Sechs Monate lang nahmen Unternehmen weltweit am Pilotprojekt zur Viertagewoche teil.
Sechs Monate lang nahmen Unternehmen weltweit am Pilotprojekt zur Viertagewoche teil.
(Bild: Bosch)

Sechs Monate, 33 Unternehmen, knapp 1.000 Beschäftigte – vier Tage pro Woche: Das war der Rahmen einer Studie, die Ende November abgeschlossen worden ist. Koordiniert wurde sie von „4 Day Week Global“, einer in Auckland ansässigen Stiftung, gemeinsam mit Forschern der Cambridge University und des Boston College; und mit lokalen Forschern in jeder Region. Um teilzunehmen mussten die Unternehmen ihren Beschäftigten vollen Lohn zahlen, ihre Arbeitszeit aber gleichzeitig „sinnvoll kürzen“.

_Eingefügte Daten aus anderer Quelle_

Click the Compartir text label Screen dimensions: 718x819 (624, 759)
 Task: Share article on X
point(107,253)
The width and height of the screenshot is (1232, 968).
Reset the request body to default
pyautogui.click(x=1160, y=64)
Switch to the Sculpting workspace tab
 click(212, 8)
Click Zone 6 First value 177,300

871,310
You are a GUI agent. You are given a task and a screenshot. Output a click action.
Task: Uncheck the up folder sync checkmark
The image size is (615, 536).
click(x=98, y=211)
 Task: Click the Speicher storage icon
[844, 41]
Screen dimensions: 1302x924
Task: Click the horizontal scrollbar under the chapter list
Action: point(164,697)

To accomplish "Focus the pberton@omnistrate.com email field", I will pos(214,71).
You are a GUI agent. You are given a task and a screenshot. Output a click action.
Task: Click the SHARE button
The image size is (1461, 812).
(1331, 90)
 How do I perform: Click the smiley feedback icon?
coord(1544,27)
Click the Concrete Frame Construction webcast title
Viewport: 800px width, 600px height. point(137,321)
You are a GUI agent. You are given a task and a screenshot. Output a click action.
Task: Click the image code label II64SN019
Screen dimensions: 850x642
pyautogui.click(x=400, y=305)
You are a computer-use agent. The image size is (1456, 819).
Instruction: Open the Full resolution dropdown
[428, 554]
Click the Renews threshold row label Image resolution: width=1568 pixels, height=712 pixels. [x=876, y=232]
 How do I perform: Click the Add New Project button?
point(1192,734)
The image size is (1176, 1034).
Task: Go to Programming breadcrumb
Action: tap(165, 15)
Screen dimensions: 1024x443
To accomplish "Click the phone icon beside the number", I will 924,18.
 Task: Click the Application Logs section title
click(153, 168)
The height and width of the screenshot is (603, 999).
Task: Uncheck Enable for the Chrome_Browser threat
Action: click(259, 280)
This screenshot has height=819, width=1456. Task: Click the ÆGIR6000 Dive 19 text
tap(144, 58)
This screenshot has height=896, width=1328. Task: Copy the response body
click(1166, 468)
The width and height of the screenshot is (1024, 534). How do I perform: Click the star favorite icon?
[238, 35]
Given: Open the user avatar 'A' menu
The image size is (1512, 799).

Besonders war dabei, dass sich viele kleinere Unternehmen beteiligten. 17 Unternehmen beschäftigen zehn oder weniger Menschen, neun zwischen elf und 25. Lediglich ein Unternehmen der Studie hat mehr als 400 Beschäftigte. Der Großteil der Unternehmen befindet sich in den USA und Irland, ein großes Unternehmen hat Mitarbeiter in Australien, Neuseeland und Großbritannien und in den USA. Zudem umfasst die Stichprobe einige kanadische Mitarbeiter. Zwölf Unternehmen, 36 Prozent, arbeiten vollständig remote.